North-South house price divide starting to close
orth-South house price divide starting to close, spurred by government Levelling Up Fund
Research from eXp UK, the independent estate agent platform, has revealed that while the North-South house price divide remains considerable, the gap has started to close, driven by higher rates of house price growth seen across the North during the pandemic property market boom, as well as growing market sentiment as a result of the government’s announcement of the Levelling Up Fund.
eXp UK analysed the divide based on the far higher house prices found across the southern regions of London, the South East, South West and East of England, versus the much more affordable cost of property found across the West and East Midlands, North West, North East, Yorkshire and the Humber, Wales, Scotland and Northern Ireland.
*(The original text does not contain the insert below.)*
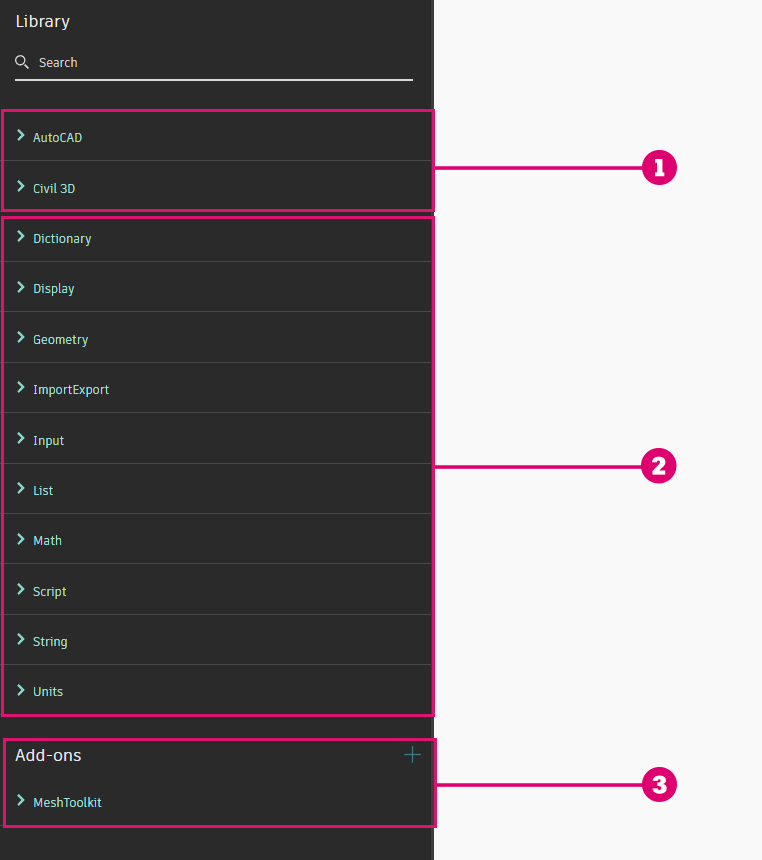This screenshot has width=762, height=860.
Task: Expand the Dictionary chevron arrow
Action: point(21,238)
The research shows that there remains a clear divide, with the average house price across the South currently sitting at £404,869. What’s more, every region south of the divide is home to an average house price north of £300,000.
In contrast, the average house price across the North is currently £209,404, with the West Midlands home to the highest average house price at £256,937.
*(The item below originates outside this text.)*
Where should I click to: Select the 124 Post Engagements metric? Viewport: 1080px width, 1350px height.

Based on these property market parameters, the research by eXp UK shows that the North-South divide in property values remains a notable 93.3%.
After adjusting historic house price data for inflation, the research also shows that this gap has widened from 79% a decade ago (2012).
However, the gap has started to close, albeit marginally. Since November 2020 when the government first announced plans to launch the Levelling Up Fund, and when the property market was benefitting from a pandemic house price boom, the North-South house price divide had climbed to 97%.
Since then, house prices in the North have increased by an average of 8% after adjusting for inflation, driven by the North West (+11%) and Wales (10%). In comparison, house price growth across the south has averaged 6%, with the South West seeing the highest rate of growth at 10%, while London trails within the south with a -2% decline.
This stronger performance across the North has reduced the gap from 97% to 93.3% over the last two years.
Head of eXp UK, Adam Day, commented:
“It remains a tale of two markets across the UK property sector, with the South remaining the dominant force in terms of overall house price pedigree, while the North has enjoyed a stronger performance of late where house price appreciation is concerned.
There’s no doubt that a heightened level of pandemic property market activity has helped drive market performance in the North, but the government’s plans to boost economic prosperity in northern regions via the launch of the Levelling Up Fund has also contributed to a more buoyant degree of market sentiment.
While it’s still very early days in terms of money actually spent, the ongoing regeneration and investment of the North should help to further close the North-South divide going forward. Although with the gap remaining vast, it’s unlikely to tip the scales completely in the opposite direction.”